Grapelive: Wine of the Day October 16, 2020

2018 Anne et Jean-Francois Ganevat, Vin de France Rouge “Cuvee Madelon” Morgon/Jura, France.
The Jura’s guru, Jean-Francois Ganevat makes some of France’s most unique and beautiful wines, along with a collection of wildly amusing Vin de France bottlings that from organic/biodynamic vines from friends all around France, including some prime old vine Cru Beaujolais sites, like in this Cuvee Madelon which is a blend of Gamay from Morgon and a selection of local Jura varietals. Ganevat, who is known for his gorgeous Chardonnay bottlings that rival many top Burgundian icons, worked under Jean-Marc Morey in Chassagne-Montrachet, before taking over his family’s ancient cellars and tiny Jura set of vineyards where he turned it into one of the most intriguing domaines in the country, certainly in the region. The Cuvee Madelon is quite rustic and leathery to start with a bit of natural funk and horsey notes, but it opens nicely with gorgeously textured fruit and complex layers of flavors including wild strawberry, tart plum, dusty raspberry and cherry with some racy spices, citrusy (orange) acidity, along with a hint of cedar, snappy herbs and a mix crushed flowers. Ganevat’s Cuvee Madelon is lighter in color than a classic Beaujolais and has a silky smooth medium body with just 11.5% natural alcohol. This Cuvee Madelon is quite delightful with its Gamay core and what seems like some Trousseau influence that comes through as it gets air, it is best served with a chill and enjoyed with simple cuisine, maybe a selection of mountain cheeses, though surprising, it went remarkably well with a ginger/curry and rice wrap! These Vin de France wines were created originally, according to Ganevat, after consecutive vintages of losing large portions of his harvest to frost and severe weather, forcing him to innovate to make more wine. So In partnership with his sister Anne, he went to friends in Alsace, Beaujolais, and Savoie to source more fruit, then added Beaujolais, the Rhone and the Macon in the following years.

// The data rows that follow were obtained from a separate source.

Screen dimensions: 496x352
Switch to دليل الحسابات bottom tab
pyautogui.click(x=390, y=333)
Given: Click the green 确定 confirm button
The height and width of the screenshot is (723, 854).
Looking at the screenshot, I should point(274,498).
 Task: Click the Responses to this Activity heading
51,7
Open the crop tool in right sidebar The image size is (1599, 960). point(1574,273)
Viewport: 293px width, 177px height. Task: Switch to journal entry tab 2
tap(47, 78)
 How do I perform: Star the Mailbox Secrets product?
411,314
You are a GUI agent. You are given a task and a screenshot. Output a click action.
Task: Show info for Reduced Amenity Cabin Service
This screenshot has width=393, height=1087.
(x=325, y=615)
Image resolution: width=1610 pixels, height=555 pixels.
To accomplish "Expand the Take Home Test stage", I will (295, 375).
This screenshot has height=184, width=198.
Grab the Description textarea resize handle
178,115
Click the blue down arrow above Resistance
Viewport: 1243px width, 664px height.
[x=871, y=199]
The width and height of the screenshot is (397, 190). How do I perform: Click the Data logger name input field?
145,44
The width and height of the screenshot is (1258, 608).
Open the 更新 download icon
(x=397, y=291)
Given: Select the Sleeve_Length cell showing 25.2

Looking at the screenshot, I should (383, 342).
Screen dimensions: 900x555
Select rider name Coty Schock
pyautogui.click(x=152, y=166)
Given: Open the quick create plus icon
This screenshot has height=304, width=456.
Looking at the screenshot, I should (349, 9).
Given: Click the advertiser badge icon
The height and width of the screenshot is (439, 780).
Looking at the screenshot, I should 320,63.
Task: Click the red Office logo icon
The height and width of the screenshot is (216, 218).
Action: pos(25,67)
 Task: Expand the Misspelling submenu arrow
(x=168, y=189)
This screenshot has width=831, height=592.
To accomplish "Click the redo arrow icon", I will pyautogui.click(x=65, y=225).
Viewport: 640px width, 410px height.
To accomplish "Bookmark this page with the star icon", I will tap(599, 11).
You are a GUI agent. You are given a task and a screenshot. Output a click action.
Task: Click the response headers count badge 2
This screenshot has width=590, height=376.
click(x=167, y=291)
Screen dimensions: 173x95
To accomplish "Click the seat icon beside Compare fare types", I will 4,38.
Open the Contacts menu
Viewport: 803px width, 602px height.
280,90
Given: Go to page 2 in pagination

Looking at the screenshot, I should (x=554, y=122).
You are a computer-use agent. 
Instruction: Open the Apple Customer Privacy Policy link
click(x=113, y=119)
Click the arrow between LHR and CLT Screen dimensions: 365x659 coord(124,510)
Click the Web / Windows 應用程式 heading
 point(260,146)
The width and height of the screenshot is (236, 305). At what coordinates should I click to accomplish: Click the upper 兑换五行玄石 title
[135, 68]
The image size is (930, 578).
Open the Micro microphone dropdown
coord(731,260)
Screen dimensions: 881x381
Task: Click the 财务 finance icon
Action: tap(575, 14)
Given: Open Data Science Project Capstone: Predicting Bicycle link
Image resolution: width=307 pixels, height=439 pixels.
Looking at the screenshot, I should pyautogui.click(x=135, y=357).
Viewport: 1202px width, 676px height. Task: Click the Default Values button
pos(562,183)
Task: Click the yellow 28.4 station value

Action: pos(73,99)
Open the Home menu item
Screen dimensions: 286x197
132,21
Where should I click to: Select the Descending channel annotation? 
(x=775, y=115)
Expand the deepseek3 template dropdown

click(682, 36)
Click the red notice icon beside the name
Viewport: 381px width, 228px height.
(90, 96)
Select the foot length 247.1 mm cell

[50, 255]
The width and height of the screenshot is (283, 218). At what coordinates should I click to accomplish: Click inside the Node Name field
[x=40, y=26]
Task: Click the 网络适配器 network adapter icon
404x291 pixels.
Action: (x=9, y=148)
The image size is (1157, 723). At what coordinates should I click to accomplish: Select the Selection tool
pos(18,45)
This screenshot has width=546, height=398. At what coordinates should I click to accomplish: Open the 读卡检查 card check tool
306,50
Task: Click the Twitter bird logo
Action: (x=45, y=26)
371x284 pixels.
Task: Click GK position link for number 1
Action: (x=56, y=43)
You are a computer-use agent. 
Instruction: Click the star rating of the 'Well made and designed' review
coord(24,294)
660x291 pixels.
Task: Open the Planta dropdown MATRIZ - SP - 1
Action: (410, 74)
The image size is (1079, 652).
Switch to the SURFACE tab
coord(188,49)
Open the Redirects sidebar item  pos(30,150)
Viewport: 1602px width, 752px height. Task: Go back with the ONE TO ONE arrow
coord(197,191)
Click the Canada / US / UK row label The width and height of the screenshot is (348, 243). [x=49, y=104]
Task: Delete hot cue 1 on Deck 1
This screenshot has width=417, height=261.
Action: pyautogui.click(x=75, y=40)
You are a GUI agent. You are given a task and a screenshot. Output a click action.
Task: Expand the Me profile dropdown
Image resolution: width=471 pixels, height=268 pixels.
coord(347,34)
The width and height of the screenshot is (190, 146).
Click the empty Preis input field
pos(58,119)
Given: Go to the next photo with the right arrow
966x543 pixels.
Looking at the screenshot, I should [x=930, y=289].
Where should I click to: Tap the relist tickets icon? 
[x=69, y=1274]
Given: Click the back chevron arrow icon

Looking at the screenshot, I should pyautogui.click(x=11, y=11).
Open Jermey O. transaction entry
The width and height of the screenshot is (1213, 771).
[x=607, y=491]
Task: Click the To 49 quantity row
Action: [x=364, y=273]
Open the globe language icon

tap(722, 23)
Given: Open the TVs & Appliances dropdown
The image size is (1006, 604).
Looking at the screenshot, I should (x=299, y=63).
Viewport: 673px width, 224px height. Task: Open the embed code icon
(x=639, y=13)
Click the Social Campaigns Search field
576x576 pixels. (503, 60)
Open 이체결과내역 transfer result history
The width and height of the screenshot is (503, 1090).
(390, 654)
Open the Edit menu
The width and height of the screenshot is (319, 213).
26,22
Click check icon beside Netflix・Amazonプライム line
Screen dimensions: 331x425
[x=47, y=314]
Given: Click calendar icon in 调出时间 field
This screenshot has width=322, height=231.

The Domaine Ganevat wines, imported by Kermit Lynch, are based around ancient and classic Jura grapes, they are from his biodynamic vineyards in this remote alpine region of France with its distinct Jurassic era limestone soils that promote transparency and delicacy of flavors, with Jean-Francois doing a head spinning array of offerings from the old school oxidative style Savagnin to a heavenly palate and nuanced Poulsard, along with the mentioned Chardonnays and Trousseau, plus a sublime Pinot Noir. For these wildly amusing Vin de France efforts, he buys grapes from trusted growers, which he brings back to his cellars and blends them with some Jura grapes or another region’s varieties with no known reason or pretense of tradition with some crazy blends that include Muscat to Aligote, Cote-Rotie Syrah to Savoie Mondeuse along with Alsace Gewurztraminer and Clairette! Ganevat lists, 50% to 60% Gamay from Morgon along with 40% to 50% indigenous Jura varietals for his Cuvee Madelon, though in France this bottling is listed as 100% Gamay, all from organic grapes sourced from 60 to 80 year old vines with the Gamay coming off classic granite soils, while the Jura has their marl and limestone. Ganevat uses 100% whole cluster and natural yeast fermentation with hand pilage and almost no added sulfur at any point. The Vin de France reds get about a year of aging in used barrels, mostly very ex-Burgundy casks, but this Cuvee Madelon saw ten months in large foudre to mature before being bottled unfined and unfiltered. While first and foremost I recommend Ganevat’s absolutely stunning Côtes du Jura “Les Grands Teppes Vieilles Vignes” Chardonnay, which sees close to three years in barrel and is world class stuff, like a cross between a Raveneau Grand Cru Chablis and a Domaine Leflaive Puligny-Montrachet! But, for totally fun and amusement check out these Ganevat Vin de France wines.